While I certainly applaud them for trying, and I had sincerely hoped that they would have a positive experience to describe for the readers of the largest-circulation automotive magazine in the country (if not the world), I have to say that the question they set out to answer with their journey is quite a different one from the point that Bill Fairbairn, I, and others have tried to demonstrate, and any of us could have told them the answer in advance. To quote the article, they wanted to find out "does the available [CNG refueling] infrastructure offer U.S. drivers anything like the unfettered mobility they are used to, so that they may, say, drive coast to coast?" This question led them to make two fateful choices in how they attempted to answer it, the combination of which virtually guaranteed failure.

First, they wanted to make the trip in a "consumer" vehicle, and drive on CNG exclusively. Their choice of the bi-fuel Volvo, with about 120 miles range on CNG, rather than a dedicated van or pickup, or a Honda Civic GX or Ford Crown Victoria passenger car, all of which can have ranges in the vicinity of 300 miles, was based on the assumption that consumers would mostly prefer a bi-fuel passenger car if they were going to consider getting an NGV at all. Not a bad assumption, but handicapping themselves by accepting the smaller CNG range of a bi-fuel car (which, after all, has to save space for its gasoline tank) and then trying to drive only on CNG (as much as possible, anyway, and they did try pretty darn hard) misses the whole point of a bi-fuel car, and indeed the reason that most buyers would want one. A bi-fuel car can be refueled with CNG in the owner's familiar home territory, where he or she knows where to obtain the fuel easily, and then driven cross-country on gasoline if needed. Since most driving, like politics, is local, the vehicle would spend most of its time running on CNG, but the quality of the interstate CNG refueling infrastructure would be almost irrelevant to the question of "unfettered mobility" because of the car's gasoline capability. What those of us who have driven across the country in dedicated vehicles were trying to call attention to was the fact that the vehicles are "ready for prime time" in terms of reliability and performance, that the local refueling infrastructure in a lot of cities and regions across the country is "ready for prime time" for daily use by drivers residing in those areas, and that there are a lot more stations strewn across the country than most people think, so that with adequate planning you can drive long interstate distances. We aren't to the stage of "unfettered mobility" from coast to coast on CNG yet, least of all with only 120 miles range per fill-up; what advocates of NGVs would claim is that the nationwide infrastructure is closer to that stage than most people think, and in many localities and regions there already are enough refueling stations that the vast majority of driving could be done using CNG. With a bi-fuel vehicle to take care of trips outside one's home turf, a large fraction of gasoline use could be shifted over to CNG without fettering the mobility of U.S. drivers.

» **ENTRIES**:
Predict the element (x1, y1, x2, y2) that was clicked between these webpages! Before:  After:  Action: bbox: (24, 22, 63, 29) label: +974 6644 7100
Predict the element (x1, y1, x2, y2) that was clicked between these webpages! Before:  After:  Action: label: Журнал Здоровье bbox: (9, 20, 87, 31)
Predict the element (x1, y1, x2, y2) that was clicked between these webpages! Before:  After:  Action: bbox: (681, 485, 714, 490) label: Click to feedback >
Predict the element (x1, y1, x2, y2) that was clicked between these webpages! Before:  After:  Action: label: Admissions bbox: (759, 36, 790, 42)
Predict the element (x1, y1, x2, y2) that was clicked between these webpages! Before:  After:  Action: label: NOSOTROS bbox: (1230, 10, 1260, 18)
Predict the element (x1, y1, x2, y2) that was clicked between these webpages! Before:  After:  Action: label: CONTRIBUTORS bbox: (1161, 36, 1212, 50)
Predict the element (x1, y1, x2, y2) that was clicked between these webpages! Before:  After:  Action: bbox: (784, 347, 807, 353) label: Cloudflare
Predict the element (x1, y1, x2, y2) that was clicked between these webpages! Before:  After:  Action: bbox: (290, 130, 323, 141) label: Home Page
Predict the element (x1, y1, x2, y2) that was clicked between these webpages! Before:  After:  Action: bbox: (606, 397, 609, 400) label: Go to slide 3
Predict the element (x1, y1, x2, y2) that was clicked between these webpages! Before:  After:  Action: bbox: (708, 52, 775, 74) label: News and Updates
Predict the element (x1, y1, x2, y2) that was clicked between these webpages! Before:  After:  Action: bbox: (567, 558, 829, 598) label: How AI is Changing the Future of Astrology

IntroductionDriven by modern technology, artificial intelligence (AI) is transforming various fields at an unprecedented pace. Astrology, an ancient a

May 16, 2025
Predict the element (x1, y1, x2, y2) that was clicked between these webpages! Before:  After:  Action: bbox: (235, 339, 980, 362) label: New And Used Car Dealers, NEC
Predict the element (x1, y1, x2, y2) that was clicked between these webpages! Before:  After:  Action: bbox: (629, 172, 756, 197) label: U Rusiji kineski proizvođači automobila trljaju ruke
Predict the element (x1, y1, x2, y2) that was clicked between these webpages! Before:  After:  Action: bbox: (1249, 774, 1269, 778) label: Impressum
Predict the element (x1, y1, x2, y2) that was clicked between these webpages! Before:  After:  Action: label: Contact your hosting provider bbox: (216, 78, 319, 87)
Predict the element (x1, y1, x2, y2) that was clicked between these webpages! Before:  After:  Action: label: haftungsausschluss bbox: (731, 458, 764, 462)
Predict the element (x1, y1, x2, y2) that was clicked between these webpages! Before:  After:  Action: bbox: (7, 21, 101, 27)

» **PROBLEM**: Continue the commentary on the magazine's cross-country drive in a natural-gas car, picking up right after its last sentence.

» **REPLY TO THE TASK**:
The second choice that the Car and Driver folks made in attempting to answer the question they asked was to allow themselves only a week for preparation. Now, I for one wouldn't attempt to drive across the country on gasoline with only a week's preparation, but I guess they have done enough of this kind of trip that it seemed a reasonably "normal" thing to do. However, given that if a CNG refueling station goes offline there may not be a lot of fallback options in the area, and given that access in an unfamiliar area is something that usually requires special arrangements with the fuel provider (only a minority of CNG refueling stations are set up so you can pay with cash or an ordinary credit card, rather than a local natural gas company's private card), I warned them that it would be best to call each and every place where they were planning on refueling, before they ever set out on the road. They didn't have time to do that, and sure enough, they ended up driving into the location of a refueling station in Nebraska that had been shut down for a few weeks, and locations in Chicago that had been shut down for years. This problem was compounded by an astonishingly bad piece of luck: the WWW refueling station locator of the Alternative Fuels Data Center, which Bill Fairbairn and I had found to be absolutely indispensible in planning our trips, was offline in January and February 1999! Instead, we found what the Car and Driver article describes as "a clunky search program" full of out-of-date information, a "placeholder" application that hadn't been used (or updated) for several years before our familiar friend was taken out of service for upgrading. The locating and mapping application that we had expected they would use has since come back online, and as promised it is better than ever, but this was too late for the Car and Driver trip.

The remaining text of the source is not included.